Die Europäische Kommission forderte am Donnerstag die Mitgliedsländer dazu auf, alle Akteure im Luftfrachtgewerbe stärker zu unterstützen. Auch der Bundesverband der Deutschen Industrie (BDI) weist in seinen Empfehlungen an die Politik darauf hin, dass die „uneingeschränkte Funktionsfähigkeit aller Systempartner“ gesichert werden muss.

In den Gesprächen zwischen der Bundesregierung und der Luftfahrtindustrie saßen wir bisher nicht mit am Tisch, obwohl Fluggesellschaften und Flughäfen in hohem Maße von unserer Arbeit abhängig sind. Viele Dienstleistungen wurden an uns ausgelagert. Wir nehmen sie zuverlässig wahr. Dennoch haben wir nicht die Sicherheit, dass die Unterstützung für die Fluggesellschaften auch auf uns übergreift. Dies mag ungewollt sein, gefährlich ist es allemal.

Kinderbetreuung auch für Bodenabfertiger

Apropos Sicherheit: Diese benötigen jetzt vor allem unsere Mitarbeiter. Ihre emotionale Belastung wächst von Tag zu Tag. Viele stehen etwa vor großen Herausforderungen bei der Kinderbetreuung. Hier würden Ausnahmeregelungen helfen, die unsere Beschäftigten ähnlich stellen wie das Personal im Gesundheitswesen.

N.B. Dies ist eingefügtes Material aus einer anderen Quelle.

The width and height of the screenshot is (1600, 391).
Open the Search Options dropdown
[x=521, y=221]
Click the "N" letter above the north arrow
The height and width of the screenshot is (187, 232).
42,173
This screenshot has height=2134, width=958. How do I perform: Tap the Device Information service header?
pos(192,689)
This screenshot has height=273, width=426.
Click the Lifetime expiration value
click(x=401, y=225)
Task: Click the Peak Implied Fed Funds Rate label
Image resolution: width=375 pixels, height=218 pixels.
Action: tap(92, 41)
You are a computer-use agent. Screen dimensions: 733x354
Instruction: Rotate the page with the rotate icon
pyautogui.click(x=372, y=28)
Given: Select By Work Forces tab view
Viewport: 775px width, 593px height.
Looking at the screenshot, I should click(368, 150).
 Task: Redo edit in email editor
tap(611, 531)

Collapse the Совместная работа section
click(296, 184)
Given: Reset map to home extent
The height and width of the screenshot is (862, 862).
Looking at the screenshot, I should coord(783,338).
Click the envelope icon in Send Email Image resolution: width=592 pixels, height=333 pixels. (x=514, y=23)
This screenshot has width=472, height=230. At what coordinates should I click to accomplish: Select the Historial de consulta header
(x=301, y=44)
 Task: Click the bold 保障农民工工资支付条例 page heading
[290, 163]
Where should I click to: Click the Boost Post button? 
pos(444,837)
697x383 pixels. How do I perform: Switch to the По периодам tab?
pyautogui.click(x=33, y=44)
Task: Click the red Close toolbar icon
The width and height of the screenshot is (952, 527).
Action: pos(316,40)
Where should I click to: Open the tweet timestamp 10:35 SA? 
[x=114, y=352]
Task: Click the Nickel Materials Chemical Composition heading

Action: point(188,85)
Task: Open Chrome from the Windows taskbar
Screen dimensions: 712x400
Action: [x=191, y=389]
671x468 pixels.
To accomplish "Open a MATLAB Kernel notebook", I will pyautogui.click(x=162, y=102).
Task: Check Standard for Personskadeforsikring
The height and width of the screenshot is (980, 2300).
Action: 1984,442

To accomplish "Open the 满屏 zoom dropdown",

Staatliche Flughafenfirmen haben begonnen, das Kurzarbeitergeld aufzustocken – in München auf 90 Prozent, in Berlin auf 80 Prozent. Eine Aufstockung ist gut, aber private Unternehmen an den Flughäfen können sich diese finanziell schlicht nicht leisten. Auch hier ist im Interesse des Gesamtsystems Luftfahrt dringend Gleichstellung gefordert.

Wenn Grenzen wieder öffnen, Reisebeschränkungen aufgehoben werden, Geschäftsleute wieder pendeln und Urlauber ihre Traumreisen buchen, dann müssen unsere Mitarbeiter zu 100 Prozent bereit sein. Um dies zu gewährleisten brauchen wir jetzt die beherzte Unterstützung der Politik. „Wir“, das sind die Bodenabfertiger an kleinen und großen, regionalen und internationalen Flughäfen in der ganzen Bundesrepublik.

Eric Born ist Vorstandsvorsitzender von Swissport International, der weltgrößten Servicegesellschaft für Fluggesellschaften und Flughäfen. Seine bislang rund 65.000 Mitarbeiter erbringen an weltweit 300 Flughäfen Passagierdienste oder kümmern sich um die Flugzeugabfertigung und die Luftfrachtlogistik.